Like many a longtime foreign resident of the US, I’m sometimes asked to recommend a book which explains to a newcomer how the place functions.
The possibilities are endless. But my answer never varies. I suggest they read Edge City by Joel Garreau. It’s about the quiet, half-century-long revolution that has transformed America – a revolution that soaring oil prices have placed under threat as never before.
It came out back in 1991, a wonderful study of the rise of new communities around traditional old cities. The book is not about inner-city decay and the flight to the suburbs, but about the birth of a separate civilisation of gleaming new corporate offices, megachurches and shopping malls.
In turn, these edge cities helped fuel the growth of even further-flung “exurbs”, rich commuter communities living a new frontier idyll. Today, exurbs remain some of the most dynamic and attractive parts of America. But this new civilisation has an Achilles heel. It has no interest in public transport. For its existence, it depends on the car.
Back in 1991, that didn’t seem a problem. The internal combustion engine looked set to reign for ever. As Garreau wrote then, “no … analyst around thinks there is any supply and demand reason – other than war – that the price of oil should go any higher than $30 a barrel … in this generation.” Back then a gallon of gas cost $1.30. Last week the national average price breached $4, and the price of oil flirted with $140 a barrel.
It’s easy for Europeans to mock Americans for their anguish at $4 gasoline, when the soaring euro has pushed petrol prices to the equivalent of $10 or more a gallon in parts of the EU. But, in Europe, high taxes have long kept petrol expensive. In the US, where taxes constitute only a fraction of the cost, a jump in the cost of crude has a proportionately far greater impact. Petrol prices in Europe haven’t virtually doubled in three years as they have here. And in Europe, unlike America, an entire way of life has not been founded on the mistaken premise that gasoline would be forever cheap.
The advent of $4-a-gallon gasoline has produced the inevitable theatrics. Right-wing nuts proclaim the whole thing is a plot by Arab oil producers, while Congress has hauled oil company bosses before it to explain why their firms are making profits the size of other countries’ GNPs while ordinary Americans can’t make ends meet.
Three weeks ago, just before the traditional start of the summer driving season, the House of Representatives passed a bill allowing Opec (the Organisation of Petroleum Exporting Countries) to be prosecuted under US anti-trust laws. It was called, groan, the “No Oil Producing and Exporting Cartels Act” or Nopec. Dick Cheney – Vice-President and former oilman – told audiences that, if people had listened to him and opened up Arctic wildlife refuges and unprospected parts of the Gulf of Mexico to drilling, the country wouldn’t have reached such a pass.
Americans, however, aren’t buying that argument. People seem to realise that an epochal shift in the global oil market is under way, which will not be greatly affected by a marginal increase in production in Texas, or by letting Big Oil loose in the Alaskan tundra, or by tax cuts that might knock 15 or 20 cents off the pump price, but which might equally be pocketed by those wicked oil companies.

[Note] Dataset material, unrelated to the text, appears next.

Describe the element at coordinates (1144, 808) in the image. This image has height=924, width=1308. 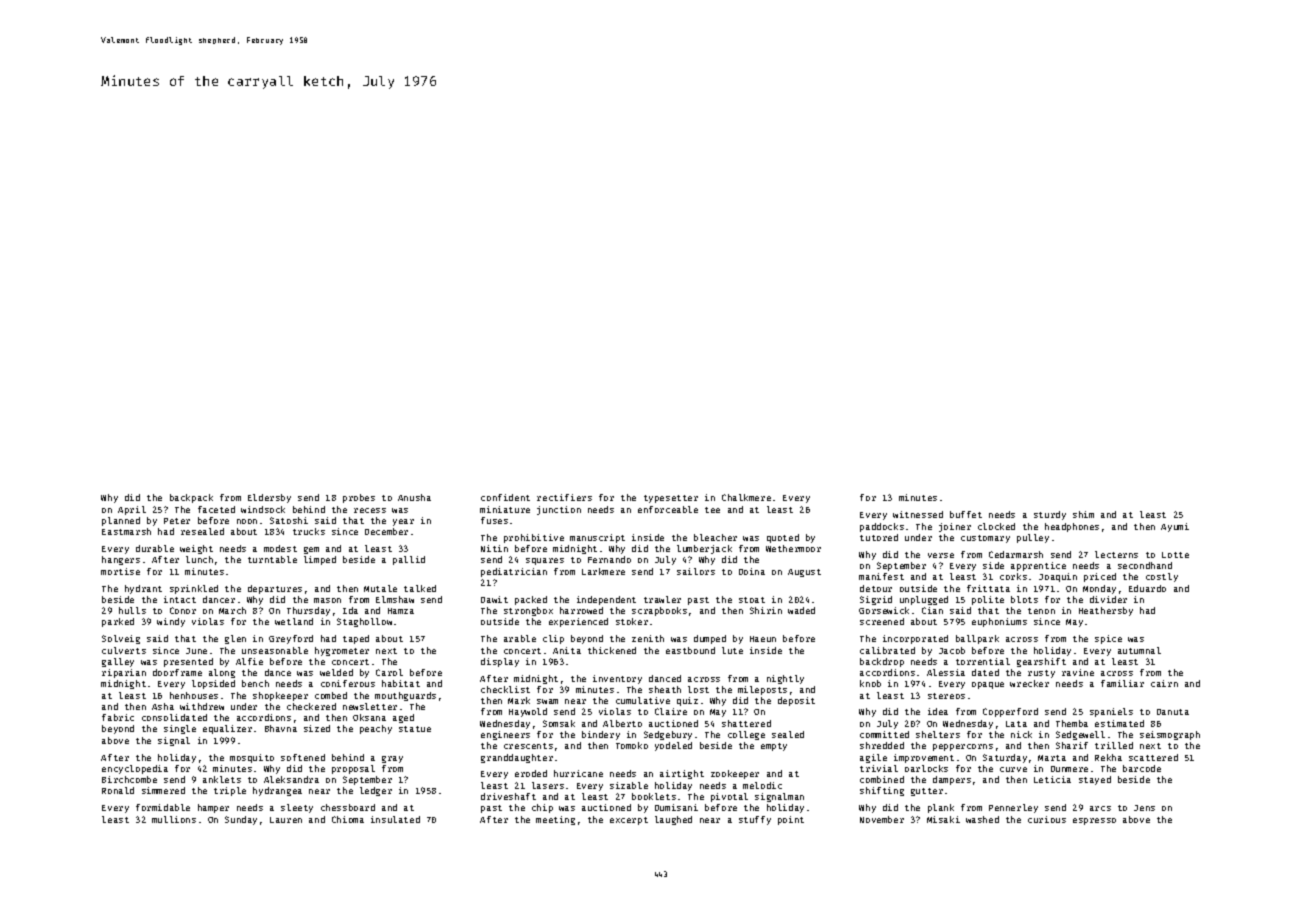
I see `Jens` at that location.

Gasoline at $3 a gallon – a milestone passed barely a year ago – didn’t seem to make much impact. But $4 a gallon has been a different story. Sales of “gas-guzzler” SUVs and pick-up trucks have plunged, and entire factories have closed. For the first time ever last month, sales of Japanese- and Korean-made cars exceeded those of GM, Ford and Chrysler combined.

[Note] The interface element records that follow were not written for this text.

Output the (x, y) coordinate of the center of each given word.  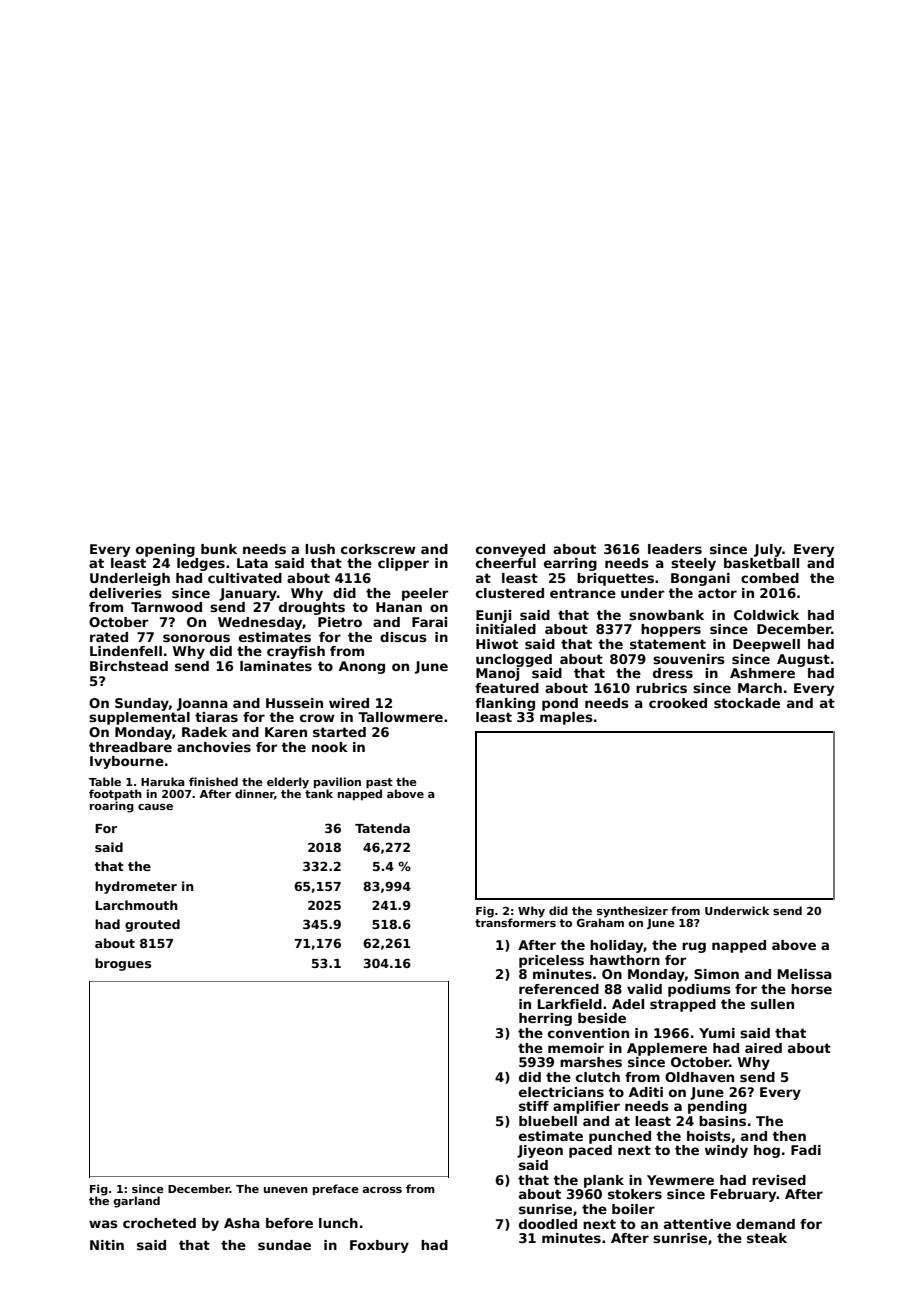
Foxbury (379, 1246)
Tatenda (382, 828)
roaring (112, 807)
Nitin (107, 1245)
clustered (510, 593)
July (768, 550)
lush (320, 549)
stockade (747, 703)
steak (767, 1238)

Even in Detroit, the penny has finally dropped that the motoring industry must somehow drastically improve the fuel efficiency of its vehicles or perish. For the first time in decades, gasoline consumption is actually falling. Telecommuting is growing, as is the use of car pools. The Washington area is seeing a boom in “slugging”, a system of casual, instant car pooling. All of a sudden, to this observer at least, there seem to be fewer cars on the roads.
So maybe the laws of supply and demand will work their magic. But for edge cities and the exurbs, the process may be exceedingly painful. Across the country, the average American family takes more than 3,000 car trips per year, compared with just 58 by public transport. In exurbia the disparity is even greater.
Indeed, in exurbia the great American energy crisis and the great American housing crisis converge. Much of the building boom has been here. This is “McMansion” land: a place of large new homes in once-unspoilt countryside. Between 2000 and 2006, these communities grew three times faster than the overall US population. But now the disadvantages of these pseudo-piles are obvious in the ever-rising bills – not just for gasoline, but for heating in winter and cooling in summer.
In exurbia, repossessions are at especially high levels. Just as house prices climbed fastest there in the good times, they are falling especially steeply as the cost of commuting has soared. The further away from the city, the rule of thumb now is, the harder it is to sell. Downtown and the old, long-dismissed inner suburbs are back in fashion.
And the trend has political ramifications as well. If closer-in suburbs tend to be Democratic, exurbia has long been seen as a Republican stronghold. Any setback for exurbia thus means more trouble for Republicans, as if they didn’t have enough already. I’m not suggesting Garreau produce a revised version of his masterwork – just that something has to change. And the great thing about America is, when things have to change, they do.